OCTAVO DÍA | Por Julián López Amozurrutia |

También de la familia habló el Papa Paulo VI, apenas beatificado por el Santo Padre Francisco. El sentido de humildad y sacrificio paterno que su propio pontificado vivió se sintetiza en una notable frase escrita por el nuevo beato en sus anotaciones personales, justo después de la clausura del Concilio Vaticano II, retomada por Francisco en la homilía de la celebración: «Quizás el Señor me ha llamado y me ha puesto en este servicio no tanto porque yo tenga algunas aptitudes, o para que gobierne y salve la Iglesia de sus dificultades actuales, sino para que sufra algo por la Iglesia, y quede claro que Él, y no otros, es quien la guía y la salva» (Francisco,Homilía del 19.10.2014).

La más conmovedora referencia a la familia de Paulo VI se escuchó en su visita a la Iglesia de la Anunciación, en Nazaret, donde rindió un filial homenaje a María Santísima. Ahí pedía en oración que podamos «ser admitidos por Ella, la Señora, la Dueña de la casa, juntamente con su fuerte y manso Esposo san José, en la intimidad de Cristo, de su humano y divino Hijo Jesús».

Y llamaba a Nazaret «la escuela de iniciación para comprender la vida de Jesús.

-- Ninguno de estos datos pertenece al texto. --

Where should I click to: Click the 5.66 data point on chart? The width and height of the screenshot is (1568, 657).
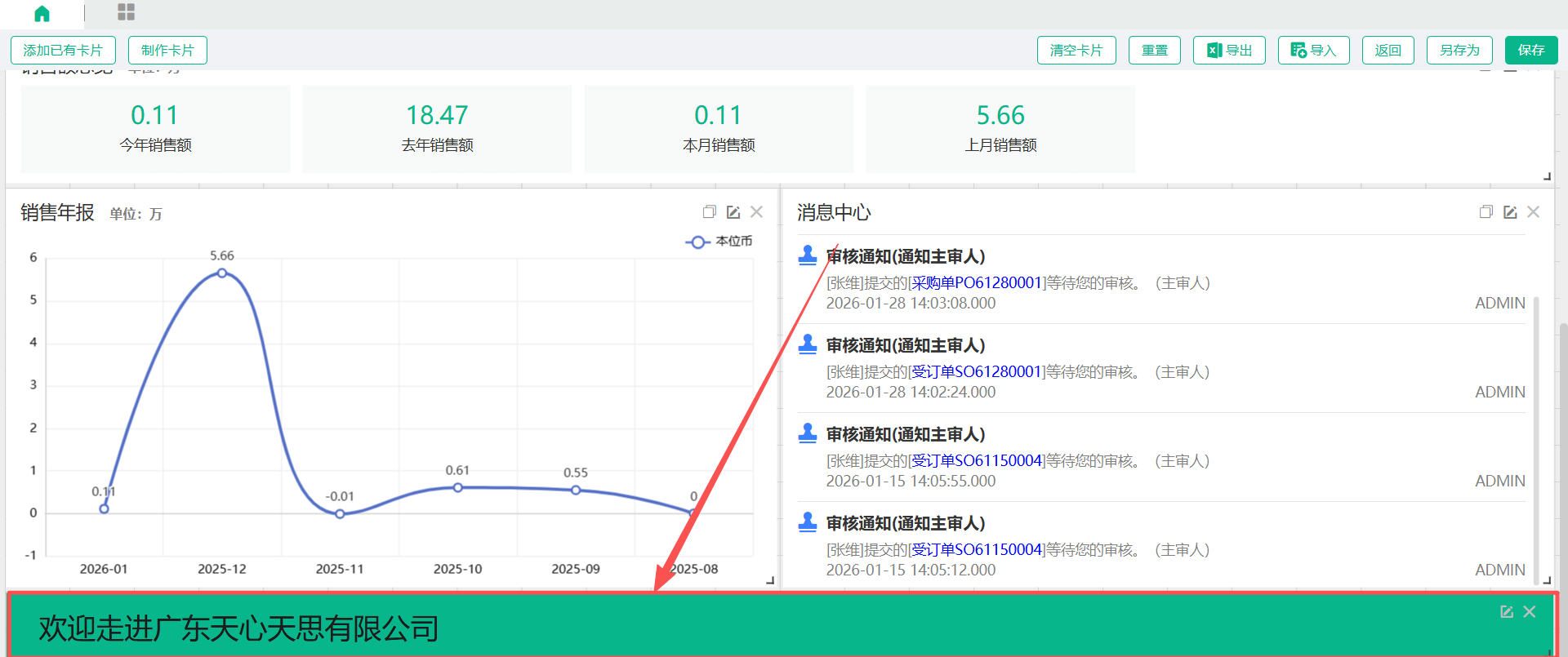(x=222, y=273)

La escuela del Evangelio», el lugar donde «se aprende a observar, a escuchar, a meditar, a penetrar en el sentido, tan profundo y misterioso, de aquella simplísima, humildísima, bellísima manifestación del Hijo de Dios».

La Sagrada Familia es el referente pedagógico que concede descubrir el evangelio de la familia. Y el Papa lo reconocía como horizonte para trascender la letra de los testimonios con una actitud espiritual, de modo que la contemplación pudiera convertirse en imitación. En Nazaret «se aprende el método con que podremos comprender quién es Jesucristo» y «la necesidad de observar el cuadro de su permanencia entre nosotros: los lugares, el templo, las costumbres, el lenguaje, la religiosidad de que Jesús se sirvió para revelarse al mundo. Todo habla. Todo tiene un sentido». Desde la significación exterior, de los sentidos, se alcanza, «con el ojo limpio, con el espíritu humilde, con la intención buena y con la oración interior», el nivel profundo de la revelación de la verdad.

Por ello expresaba su deseo: «Aquí, en esta escuela, se comprende la necesidad de tener una disciplina espiritual, si se quiere llegar a ser alumnos del Evangelio y discípulos de Cristo. ¡Oh, y cómo querríamos ser otra vez niños y volver a esta humilde, sublime escuela de Nazaret! ¡Cómo querríamos repetir, junto a María, nuestra introducción en la verdadera ciencia de la vida y en la sabiduría superior de la divina verdad».

De esta escuela desglosaba tres lecciones fundamentales: «Lección de silencio. Renazca en nosotros la valorización del silencio, de esta estupenda e indispensable condición del espíritu; en nosotros, aturdidos por tantos ruidos, tantos estrépitos, tantas voces de nuestra ruidosa e hipersensibilizada vida moderna. Silencio de Nazaret, enséñanos el recogimiento, la interioridad, la aptitud de prestar oídos a las buenas inspiraciones y palabras de los verdaderos maestros; enséñanos la necesidad y el valor de la preparación, del estudio, de la meditación, de la vida personal e interior, de la oración que Dios sólo ve secretamente».

La segunda era una «lección de vida doméstica. Enseñe Nazaret lo que es la familia, su comunión de amor, su sencilla y austera belleza, su carácter sagrado e inviolable; enseñe lo dulce e insustituible que es su pedagogía; enseñe lo fundamental e insuperable de su sociología».

Y por último, una «lección de trabajo. ¡Oh Nazaret, oh casa del ‘Hijo del Carpintero’, cómo querríamos comprender y celebrar aquí la ley severa y redentora de la fatiga humana; recomponer aquí la conciencia de la dignidad del trabajo; recordar aquí cómo el trabajo no puede ser fin en sí mismo y cómo, cuanto más libre y alto sea, tanto lo serán, además del valor económico, los valores que tiene como fin; saludar aquí a los trabajadores de todo el mundo y señalarles su gran colega, su hermano divino, el Profeta de toda justicia para ellos, Jesucristo nuestro Señor!»